┌──

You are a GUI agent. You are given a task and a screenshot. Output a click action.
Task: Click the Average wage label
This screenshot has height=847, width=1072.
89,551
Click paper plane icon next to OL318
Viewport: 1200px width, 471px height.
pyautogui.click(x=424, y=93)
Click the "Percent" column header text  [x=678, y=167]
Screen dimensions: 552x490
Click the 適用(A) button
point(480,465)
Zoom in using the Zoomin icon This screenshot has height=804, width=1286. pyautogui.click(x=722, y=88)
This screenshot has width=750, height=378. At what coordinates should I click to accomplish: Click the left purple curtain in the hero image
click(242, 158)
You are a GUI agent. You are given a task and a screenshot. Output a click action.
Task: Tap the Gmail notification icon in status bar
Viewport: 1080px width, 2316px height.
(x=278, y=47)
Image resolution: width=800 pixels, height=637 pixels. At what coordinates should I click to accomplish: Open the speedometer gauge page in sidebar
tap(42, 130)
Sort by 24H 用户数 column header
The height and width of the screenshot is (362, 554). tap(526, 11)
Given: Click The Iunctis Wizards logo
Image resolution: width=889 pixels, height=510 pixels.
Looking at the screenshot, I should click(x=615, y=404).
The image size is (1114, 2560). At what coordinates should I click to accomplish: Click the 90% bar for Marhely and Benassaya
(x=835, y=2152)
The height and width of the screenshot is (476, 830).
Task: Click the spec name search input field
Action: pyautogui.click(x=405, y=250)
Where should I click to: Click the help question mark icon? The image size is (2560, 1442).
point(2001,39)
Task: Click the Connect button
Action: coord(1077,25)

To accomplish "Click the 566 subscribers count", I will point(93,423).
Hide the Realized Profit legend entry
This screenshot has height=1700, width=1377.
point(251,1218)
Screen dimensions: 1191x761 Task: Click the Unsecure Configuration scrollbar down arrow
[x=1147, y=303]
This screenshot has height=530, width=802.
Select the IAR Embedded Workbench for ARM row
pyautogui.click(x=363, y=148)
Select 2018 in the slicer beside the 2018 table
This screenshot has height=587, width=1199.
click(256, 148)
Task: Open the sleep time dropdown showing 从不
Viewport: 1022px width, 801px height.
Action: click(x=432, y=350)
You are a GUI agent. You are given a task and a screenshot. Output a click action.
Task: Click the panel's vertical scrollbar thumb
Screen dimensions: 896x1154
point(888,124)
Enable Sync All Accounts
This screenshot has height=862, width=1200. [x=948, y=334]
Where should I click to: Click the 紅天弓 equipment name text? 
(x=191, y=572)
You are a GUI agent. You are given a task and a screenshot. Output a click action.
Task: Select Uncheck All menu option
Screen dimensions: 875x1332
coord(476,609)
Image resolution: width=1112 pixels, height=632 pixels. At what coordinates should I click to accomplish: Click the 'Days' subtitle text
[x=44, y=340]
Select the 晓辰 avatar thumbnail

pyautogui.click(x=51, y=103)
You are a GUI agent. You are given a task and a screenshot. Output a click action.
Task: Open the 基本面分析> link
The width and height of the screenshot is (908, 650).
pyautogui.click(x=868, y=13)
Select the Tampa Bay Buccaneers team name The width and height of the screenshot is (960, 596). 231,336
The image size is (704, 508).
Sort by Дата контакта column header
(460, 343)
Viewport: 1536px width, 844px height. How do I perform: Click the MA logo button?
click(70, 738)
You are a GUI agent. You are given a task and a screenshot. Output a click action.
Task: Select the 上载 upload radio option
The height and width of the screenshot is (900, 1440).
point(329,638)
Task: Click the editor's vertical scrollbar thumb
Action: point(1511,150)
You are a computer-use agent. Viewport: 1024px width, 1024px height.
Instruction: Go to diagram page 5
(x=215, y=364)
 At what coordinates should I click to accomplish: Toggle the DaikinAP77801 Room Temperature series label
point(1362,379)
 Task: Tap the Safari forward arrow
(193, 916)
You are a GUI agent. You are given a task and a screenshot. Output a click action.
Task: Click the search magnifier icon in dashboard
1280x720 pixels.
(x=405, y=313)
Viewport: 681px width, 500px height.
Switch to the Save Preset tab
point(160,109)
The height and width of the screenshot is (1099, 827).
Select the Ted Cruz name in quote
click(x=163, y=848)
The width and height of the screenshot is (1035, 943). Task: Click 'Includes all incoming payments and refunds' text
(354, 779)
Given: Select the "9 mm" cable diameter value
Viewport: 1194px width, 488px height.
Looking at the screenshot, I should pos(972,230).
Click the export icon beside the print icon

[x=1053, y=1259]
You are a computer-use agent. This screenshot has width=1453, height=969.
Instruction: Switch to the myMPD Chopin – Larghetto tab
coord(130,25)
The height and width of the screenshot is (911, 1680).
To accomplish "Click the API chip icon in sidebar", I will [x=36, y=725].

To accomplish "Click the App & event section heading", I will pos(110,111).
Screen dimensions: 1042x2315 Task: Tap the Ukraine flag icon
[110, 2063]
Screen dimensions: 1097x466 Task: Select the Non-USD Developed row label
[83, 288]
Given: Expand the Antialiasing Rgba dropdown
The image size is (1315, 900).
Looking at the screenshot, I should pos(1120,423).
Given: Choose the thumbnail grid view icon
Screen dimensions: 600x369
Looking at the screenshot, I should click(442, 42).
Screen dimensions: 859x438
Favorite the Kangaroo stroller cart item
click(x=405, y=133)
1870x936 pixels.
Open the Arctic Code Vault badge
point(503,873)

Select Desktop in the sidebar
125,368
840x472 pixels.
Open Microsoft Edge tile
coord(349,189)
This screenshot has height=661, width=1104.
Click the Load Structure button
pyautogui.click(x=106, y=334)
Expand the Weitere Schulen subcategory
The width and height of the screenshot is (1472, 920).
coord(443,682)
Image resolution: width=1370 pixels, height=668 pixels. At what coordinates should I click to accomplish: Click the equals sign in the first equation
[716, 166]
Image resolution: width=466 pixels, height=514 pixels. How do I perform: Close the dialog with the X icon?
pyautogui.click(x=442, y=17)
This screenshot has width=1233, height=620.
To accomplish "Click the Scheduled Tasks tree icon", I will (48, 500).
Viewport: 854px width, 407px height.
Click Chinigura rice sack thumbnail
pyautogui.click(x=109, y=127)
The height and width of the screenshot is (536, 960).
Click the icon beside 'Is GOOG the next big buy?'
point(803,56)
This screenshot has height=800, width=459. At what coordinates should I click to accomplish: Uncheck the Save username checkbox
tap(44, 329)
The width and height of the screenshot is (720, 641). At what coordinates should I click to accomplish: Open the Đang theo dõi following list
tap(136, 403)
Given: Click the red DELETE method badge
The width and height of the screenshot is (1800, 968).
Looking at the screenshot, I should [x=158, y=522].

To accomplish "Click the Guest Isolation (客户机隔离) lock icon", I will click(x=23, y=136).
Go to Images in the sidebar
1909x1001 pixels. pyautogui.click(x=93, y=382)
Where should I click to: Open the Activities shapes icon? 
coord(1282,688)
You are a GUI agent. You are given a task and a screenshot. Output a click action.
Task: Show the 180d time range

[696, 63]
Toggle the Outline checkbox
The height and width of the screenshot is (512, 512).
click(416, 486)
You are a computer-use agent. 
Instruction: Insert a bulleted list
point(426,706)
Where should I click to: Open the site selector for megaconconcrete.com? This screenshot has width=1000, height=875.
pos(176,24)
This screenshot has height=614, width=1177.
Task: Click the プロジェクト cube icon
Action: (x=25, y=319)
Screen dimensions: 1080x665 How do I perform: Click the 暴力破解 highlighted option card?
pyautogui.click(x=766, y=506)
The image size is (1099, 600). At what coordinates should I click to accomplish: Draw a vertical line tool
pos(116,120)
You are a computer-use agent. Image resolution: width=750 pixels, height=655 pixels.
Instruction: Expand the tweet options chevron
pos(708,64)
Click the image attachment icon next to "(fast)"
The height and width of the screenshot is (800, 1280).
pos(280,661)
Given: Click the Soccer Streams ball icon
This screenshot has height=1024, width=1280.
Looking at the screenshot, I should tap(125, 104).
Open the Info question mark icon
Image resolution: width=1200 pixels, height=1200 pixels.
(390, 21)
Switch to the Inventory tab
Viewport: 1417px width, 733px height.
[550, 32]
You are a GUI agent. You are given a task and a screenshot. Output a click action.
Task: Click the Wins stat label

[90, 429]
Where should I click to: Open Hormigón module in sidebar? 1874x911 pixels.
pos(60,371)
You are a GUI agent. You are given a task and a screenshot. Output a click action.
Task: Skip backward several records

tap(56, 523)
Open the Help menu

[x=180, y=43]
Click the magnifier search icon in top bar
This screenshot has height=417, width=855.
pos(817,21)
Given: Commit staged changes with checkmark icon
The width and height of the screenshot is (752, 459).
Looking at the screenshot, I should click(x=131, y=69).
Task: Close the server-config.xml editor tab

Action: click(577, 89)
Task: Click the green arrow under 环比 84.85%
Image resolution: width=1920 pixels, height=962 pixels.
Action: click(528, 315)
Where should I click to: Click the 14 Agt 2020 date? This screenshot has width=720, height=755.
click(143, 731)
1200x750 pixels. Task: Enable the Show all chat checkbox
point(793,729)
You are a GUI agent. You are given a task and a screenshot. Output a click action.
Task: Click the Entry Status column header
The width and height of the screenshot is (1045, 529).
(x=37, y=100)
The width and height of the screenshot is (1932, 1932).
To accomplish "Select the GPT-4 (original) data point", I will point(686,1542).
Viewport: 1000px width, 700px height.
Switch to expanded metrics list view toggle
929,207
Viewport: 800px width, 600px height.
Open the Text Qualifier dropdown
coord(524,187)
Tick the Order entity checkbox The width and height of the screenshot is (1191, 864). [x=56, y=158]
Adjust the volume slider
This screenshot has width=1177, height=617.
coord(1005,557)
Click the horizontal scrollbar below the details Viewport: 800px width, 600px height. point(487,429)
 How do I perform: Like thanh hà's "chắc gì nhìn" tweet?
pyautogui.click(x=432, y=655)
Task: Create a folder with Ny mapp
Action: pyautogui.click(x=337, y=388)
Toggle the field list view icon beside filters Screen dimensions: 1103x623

└──

• Activity:
Extract every line containing the string "will" from the material.

• Response:
To accomplish "Click the 566 subscribers count", I will point(93,423).
To accomplish "Click the API chip icon in sidebar", I will [x=36, y=725].
To accomplish "Click the App & event section heading", I will pos(110,111).
To accomplish "Click the Scheduled Tasks tree icon", I will (48, 500).
To accomplish "Click the Guest Isolation (客户机隔离) lock icon", I will click(x=23, y=136).
To accomplish "Select the GPT-4 (original) data point", I will point(686,1542).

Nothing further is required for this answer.